La petite crisette disciplinaire qui secoue actuellement l’entourage des Lions à Yaoundé ne vaut pas, ce me semble, les passions qu’elle déchaîne. On a déjà assisté, chez nous comme ailleurs dans le monde, à des tentatives d’embastillement de footballeurs lors de grandes compétitions ; on a déjà vu de grands joueurs s’affranchir ouvertement de la tutelle des encadreurs ; on s’est étendu à l’envi sur les vertus de l’interdit et de la discipline pure et dure au sein d’équipes de football. Ce qui se passe à Yaoundé n’a donc rien de particulier.
Rien de singulier ni de nouveau, vraiment, s’agissant du principal protagoniste de l’affaire, Samuel Eto’o Fils. Les accrocs à la discipline et à l’esprit d’équipe qu’on lui attribue depuis bientôt dix ans sont bien connus. Ces écarts, supposés ou réels, ont-ils été de nature à faire dérailler la carrière qu’on lui prédisait ? Mieux : peut-on honnêtement attribuer à son comportement les échecs que les Lions ont connus ces dernières années ?
Le débat sur la discipline et le comportement a éclaté sur la scène du football en 1994, lors de la Coupe du monde de football aux Etats-Unis, que je couvrais pour la première fois à titre de correspondant accrédité. Bora Milutinovic, qui dirigeait l’équipe américaine comme une petite armée en campagne, avait proscrit le petit verre de remontant au bar et le zizi panpan. Pendant des semaines, à la télévision et dans les magazines, il n’avait été question que des vertus de l’abstinence sexuelle, du sommeil et de l’eau plate. Pourtant les finalistes de cette compétition, à savoir le Brésil et l’Italie, comptaient dans leur rang les pires noceurs du tournoi.

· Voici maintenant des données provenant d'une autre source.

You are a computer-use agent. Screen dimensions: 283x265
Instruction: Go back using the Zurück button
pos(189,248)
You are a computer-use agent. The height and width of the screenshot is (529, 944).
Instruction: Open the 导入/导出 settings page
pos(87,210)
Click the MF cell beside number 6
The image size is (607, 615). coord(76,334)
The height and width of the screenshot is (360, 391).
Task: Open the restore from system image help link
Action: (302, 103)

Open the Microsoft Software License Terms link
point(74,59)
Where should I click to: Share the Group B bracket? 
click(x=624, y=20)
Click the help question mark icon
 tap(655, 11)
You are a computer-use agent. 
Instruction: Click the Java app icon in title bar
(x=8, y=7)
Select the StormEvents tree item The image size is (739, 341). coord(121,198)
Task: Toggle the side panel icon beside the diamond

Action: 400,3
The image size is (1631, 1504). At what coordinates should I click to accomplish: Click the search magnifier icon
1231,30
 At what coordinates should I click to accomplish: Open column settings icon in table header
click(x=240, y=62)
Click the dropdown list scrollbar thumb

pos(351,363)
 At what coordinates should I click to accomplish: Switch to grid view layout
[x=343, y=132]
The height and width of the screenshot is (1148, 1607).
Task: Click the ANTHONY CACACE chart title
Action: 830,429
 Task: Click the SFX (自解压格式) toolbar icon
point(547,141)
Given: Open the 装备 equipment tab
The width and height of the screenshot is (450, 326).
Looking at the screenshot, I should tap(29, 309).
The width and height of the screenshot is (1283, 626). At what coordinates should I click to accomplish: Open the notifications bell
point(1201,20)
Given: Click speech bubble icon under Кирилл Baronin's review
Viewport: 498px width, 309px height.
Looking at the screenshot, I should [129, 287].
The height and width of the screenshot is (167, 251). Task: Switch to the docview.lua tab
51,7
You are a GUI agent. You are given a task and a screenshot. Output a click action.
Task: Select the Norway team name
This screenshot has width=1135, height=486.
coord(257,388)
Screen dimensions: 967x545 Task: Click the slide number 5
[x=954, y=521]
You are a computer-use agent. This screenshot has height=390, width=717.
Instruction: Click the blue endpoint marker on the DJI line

Le Brésil a-t-il perdu la dernière Coupe du monde à cause des nuits alcoolisées de ses joueurs et l’Italie l’a-t-elle gagnée parce que ses joueurs pouvaient recevoir qui ils voulaient, en particulier les copines et les épouses ? On ne le saura pas et, à la limite, là n’est pas la question.
La question qui se pose dans le cas des Lions, c’est de déterminer la façon dont il faut appliquer une discipline d’équipe. Il est bien entendu ici que la discipline personnelle, s’agissant d’adultes, n’est absolument pas du ressort ni du ministre, ni de la Fécafoot, ni de l’entraîneur. C’est une affaire personnelle.
Cela étant bien établi, où est donc le problème ? Eto’o, pour s’en tenir à lui seul, reçoit quelqu’un dans sa chambre aux heures où il n’est pas à l’entraînement, et cela crée de l’émoi ? Qu’il rentre un peu tard, joue aux cartes ou à un autre jeu chez lui, et on en ferait une histoire ? L’encadrement des Lions n’a rien à voir avec le comportement en privé des membres de l’équipe et n’a pas le droit de restreindre leur liberté et leur libre arbitre à cet égard.
Je vous demande un peu : pensez-vous que Samuel Eto’o serait là où il est aujourd’hui s’il avait toujours passé ses nuits à cavaler, à boire ou à courir les boîtes ? Non, n’est-ce pas ? Cela ne veut-il pas dire qu’il sait se discipliner, qu’il connaît ses limites et qu’il sait où il veut aller ? L’idée, saugrenue au demeurant, qui veut que le comportement de Samuel Eto’o soit de nature à saper le moral de l’équipe ne tient pas. C’est ridicule de penser cela.
Les membres des Lions savent très bien qui est qui dans l’équipe. Jamais Alexandre Song n’oserait prétendre aux mêmes prérogatives que Rigobert ; Nkong n’exigerait jamais le même traitement que celui qui est réservé à Njitap. Cette différence doit exister, car elle suscite auprès des plus jeunes un désir d’affirmation et de progression. Elle ne suscite ni jalousie, ni ressentiment. Cela, il faut le comprendre.
Le reste n’est rien. Eto’o est une star qui a parfois des caprices de star. C’est la nature de la bête, et c’est ce qui nous fascine et qui nous fait rêver. Ce poète avec un ballon est comme tous les poètes qui finissent souvent, grisés par l’adulation et la dévotion des foules, par poéter plus haut que leur luth. On ne s’en formalisera pas, parce que nous leur savons gré du bonheur qu’ils nous donnent.